- Texto para leitura -
○ ○ ○
Epístola Estado Infância

Epístola sobre o estado de infância

Henry Corbin: Tradução do persa

I. Esta "Epístola" nos oferece um segundo exemplo do "diálogo interior" travado com um shaykh anônimo, mas cujo diálogo anterior (Tratado XI) já nos sugeriu quem deveríamos reconhecer nele. De imediato, esta epístola exige dois esclarecimentos sobre: 1) a pessoa do shaykh que é o interlocutor; 2) o "estado de infância" que é o próprio objeto da epístola.

1) Mosannifak, o comentarista da "Epístola das altas torres" (acima Tratado X), oportunamente nos lembrou que o Anjo Gabriel, Anjo da humanidade, ao mesmo tempo Espírito Santo e Inteligência agente, é ele mesmo o shaykh e guia (morshid) dos Ishraqiyun, que não têm o costume de reivindicar a ascendência de um mestre humano deste mundo (eles estão no mesmo caso daqueles dos sufis que se chamam em persa os Owaysis). É por essa razão que em seus relatos de iniciação onde se produz o "encontro com o Anjo", o Shaykh al-Ishraq designa este como um shaykh, ou em persa como um pir, um sábio, um mestre espiritual. Esta característica da espiritualidade dos Ishraqiyun nos permitiu, no relato precedente, identificar na pessoa do "shaykh" um substituto do Anjo. Anônimo, porque ele é o shaykh al-ghayb, ostad-e ghaybi, o mestre pessoal secreto, cujo nome somente o místico sabe.
○ ○ ○
- Dados coletados -
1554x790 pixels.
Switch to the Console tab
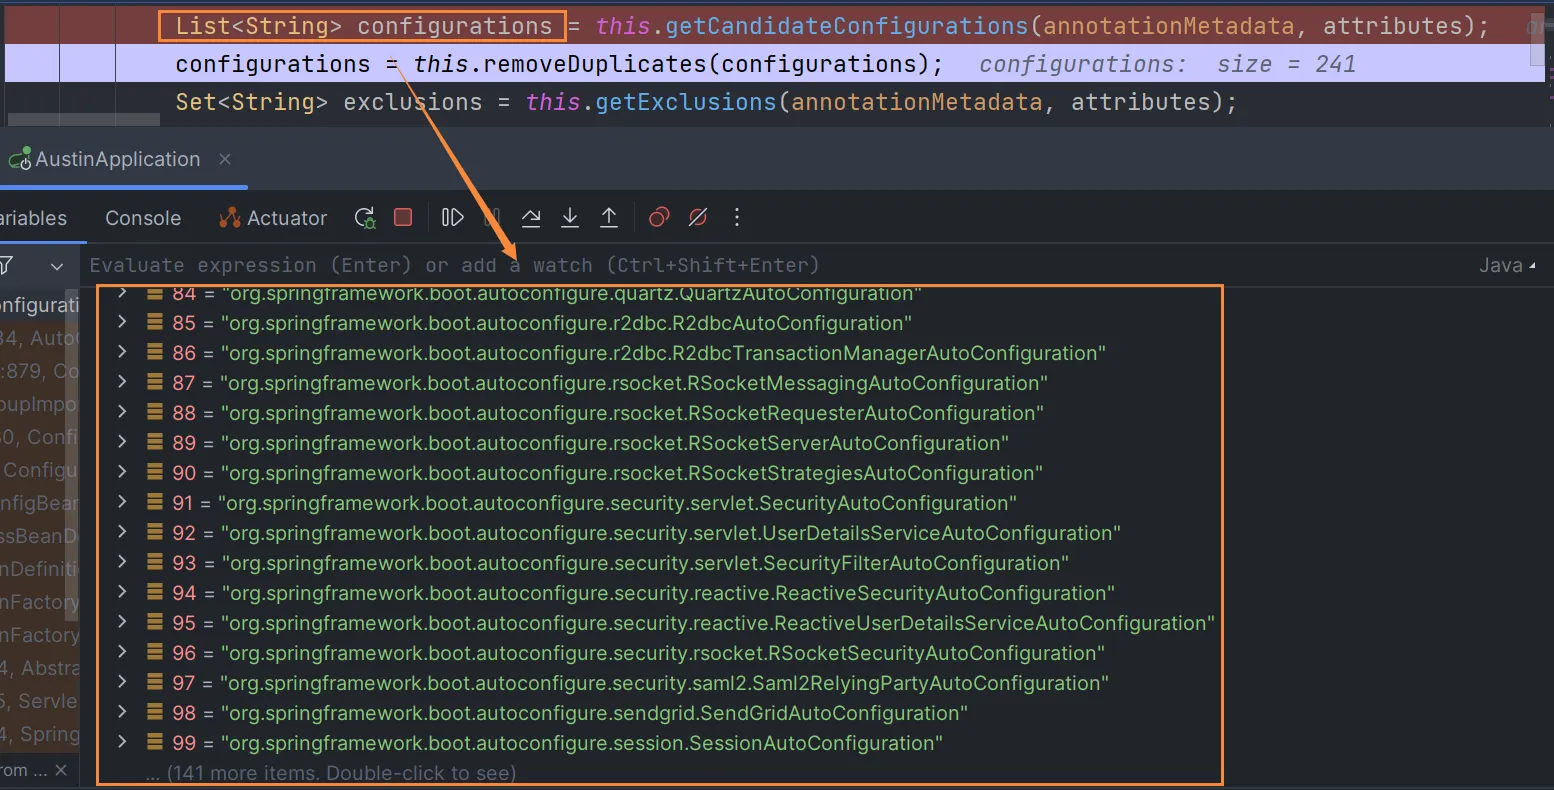tap(143, 218)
○ ○ ○
- Partes do exercício -
A – Responda com base no texto sobre o estado de infância:
(i) De que língua foi feita a tradução?
(ii) Quais são os dois esclarecimentos que a epístola exige de imediato?
(iii) Segundo Mosannifak, quem é o shaykh e guia dos Ishraqiyun?
B – Transcreva o trecho do texto sobre o estado de infância entre "Epístola sobre o" e "objeto da epístola.", inclusive.
O material não tem nenhuma ligação com o texto sobre o estado de infância.

- Respostas por tarefa -
A –
(i) Do persa.
(ii) Um sobre a pessoa do shaykh que é o interlocutor e outro sobre o "estado de infância", que é o próprio objeto da epístola.
(iii) O Anjo Gabriel, Anjo da humanidade.

B –
Epístola sobre o estado de infância

Henry Corbin: Tradução do persa

I. Esta "Epístola" nos oferece um segundo exemplo do "diálogo interior" travado com um shaykh anônimo, mas cujo diálogo anterior (Tratado XI) já nos sugeriu quem deveríamos reconhecer nele. De imediato, esta epístola exige dois esclarecimentos sobre: 1) a pessoa do shaykh que é o interlocutor; 2) o "estado de infância" que é o próprio objeto da epístola.